Walrus's own take on the Tube Screamer gives you Baxandall 2-band EQ alongside Compression toggle switch - so a significantly more versatile screamer than stock. With its - Level | Drive | Bass | Treble | Compression controls it certainly offers more than your typical Tube Screamer, but then again competition in this area is particularly fierce and there are several more Tube Screamers out there with even more expansive and evolved feature sets. As with all Walrus pedals this one of course sounds great, but it's not quite amongst my favourite upper echelon Screamer style pedals.
Walrus has quite an extensive range - it's certainly not in the Boss / EHX / MXR / TC Electronic big leagues - but is well up there in the middle tier - with quality solutions in most of the typical areas - and often something distinctly different. I would single out the Bellwether Analog Delay here and the excellent Luminary Quadruple Octaver. For some reason the Phoenix power supply is also still proving to be popular - although I feel there are more modern, compact and more versatile power supplies currently available:
The Defcon 4 was discontinued for obvious reasons - and a number of these just got superseded by better alternatives - while I still have a soft spot for the Vanguard Dual Phase - one of the few proper competitors to Mu-Tron's Bi-Phase:
I feel that there are many things that Walrus does exceptionally well - its fine balance of graphic and sound design has served it really well over the years, and it has produced some stellar pedals.

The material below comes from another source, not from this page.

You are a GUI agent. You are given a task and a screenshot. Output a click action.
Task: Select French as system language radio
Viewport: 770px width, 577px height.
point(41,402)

As mentioned throughout this overview - such is the competition nowadays that I often have preferred alternatives to many of these - which nevertheless does not discount what fabulous pedals these are.
Walrus certainly has a loyal following, although possibly not quite a s loyal as say EQD - but generally I prefer Walrus's compact pedal executions more - their attention to detail is superb. I certainly feel Walrus are on the right track with their strategy - and that they will continue to remain a highly appealing proposition.
Not all these pedals are particularly suitable for my own particular stereo rig, but I am going to try to accommodate the Slö Reverb for sure on sometime rotation. I have a few more higher priority pedals to source first - but it should not be too long before one of those hits my effects library.
As mentioned several times - for those rocking a mono rig - there is plenty here to get excited about and I can only see Walrus improving over time. I still feel they should have included tap-tempo on their Chorus and Phaser pedals though!